The Ottoman Turks to the Fall of Constantinople by Edwin Pears
Author:Edwin Pears
Language: eng
Format: epub
Publisher: Pronoun
Published: 2017-12-22T00:00:00+00:00
At six o’clock in the morning of 28 July 1402, the two armies joined battle. The left wing of Bayazid’s host was the first to be attacked, but the Serbians held their ground and even drove back the Tartars. The right wing fought with less vigour, and when the troops from Aidin saw their former prince among the enemy, they deserted Bayazid and went over to him. Their example was speedily followed by many others, and especially by the Tartars in the Ottoman army, who are asserted by the Turkish writers to have been tampered with by agents of Timor.

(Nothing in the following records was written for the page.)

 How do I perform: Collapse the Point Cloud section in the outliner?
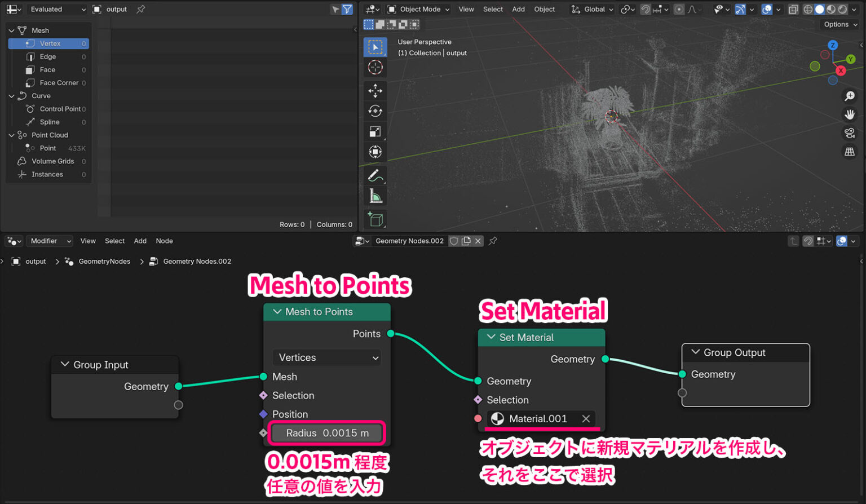coord(11,135)

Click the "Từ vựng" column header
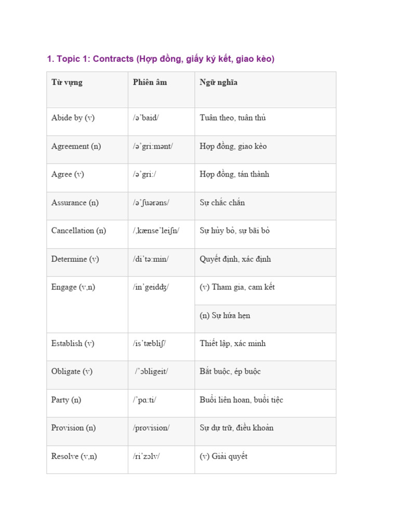tap(67, 83)
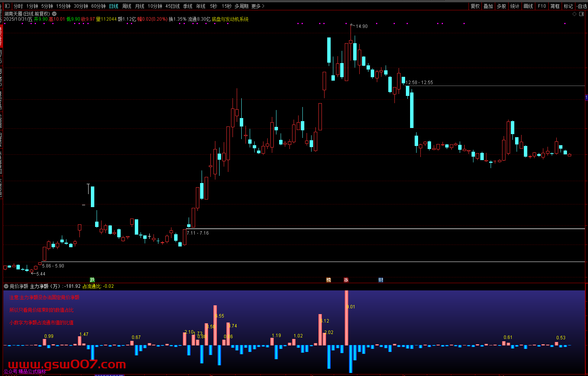
Task: Click the red 涨 event marker
Action: point(346,280)
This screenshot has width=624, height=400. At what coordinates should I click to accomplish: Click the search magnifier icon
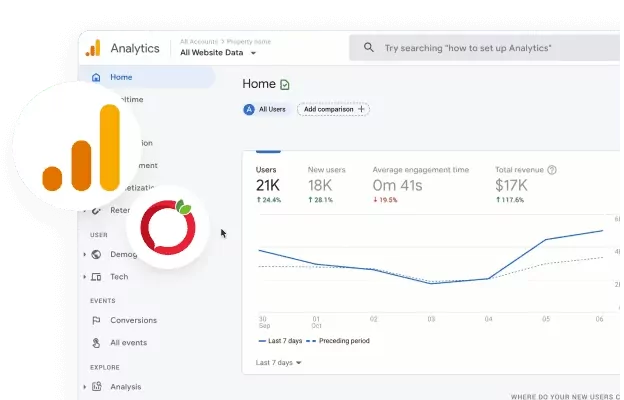pyautogui.click(x=369, y=48)
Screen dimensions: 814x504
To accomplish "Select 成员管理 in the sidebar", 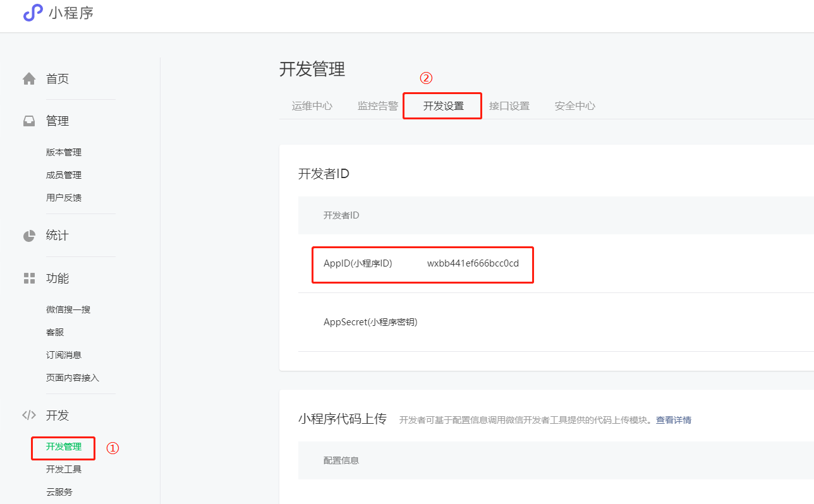I will point(64,175).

The Serbians were soon detached from the centre of the army, but Stephen, their leader, at the head of his cavalry, cut his way through the enemy, though at great loss, winning the approval of Timur himself, who exclaimed: “These poor fellows are beaten, though they are fighting like lions.” Stephen had advised Bayazid to endeavour like himself to break through, and awaited him for some time. But the Sultan expressed his scorn at the advice. Surrounded by his ten thousand trustworthy Janissaries, separated from the Serbians, abandoned by a large part of his Anatolian troops and many of his leading generals, he fought on obstinately during the whole of the day. But the pitiless heat of a July sun exhausted the strength of his soldiers, and no water was to be had. His Janissaries fell in great numbers around him, some overcome by the heat and fighting, others struck down by the ever pressing crowd of the enemy. It was not till night came on that Bayazid consented to withdraw. He attempted flight, but was pursued. His horse fell and he was made prisoner, together with his son Musa and several of the chiefs of his house¬hold and of the Janissaries. His other three sons managed to escape. The Serbians covered the retreat of the eldest, Sulaiman, whom the grand vizier and the Agha, of the Janissaries had dragged out of the fight.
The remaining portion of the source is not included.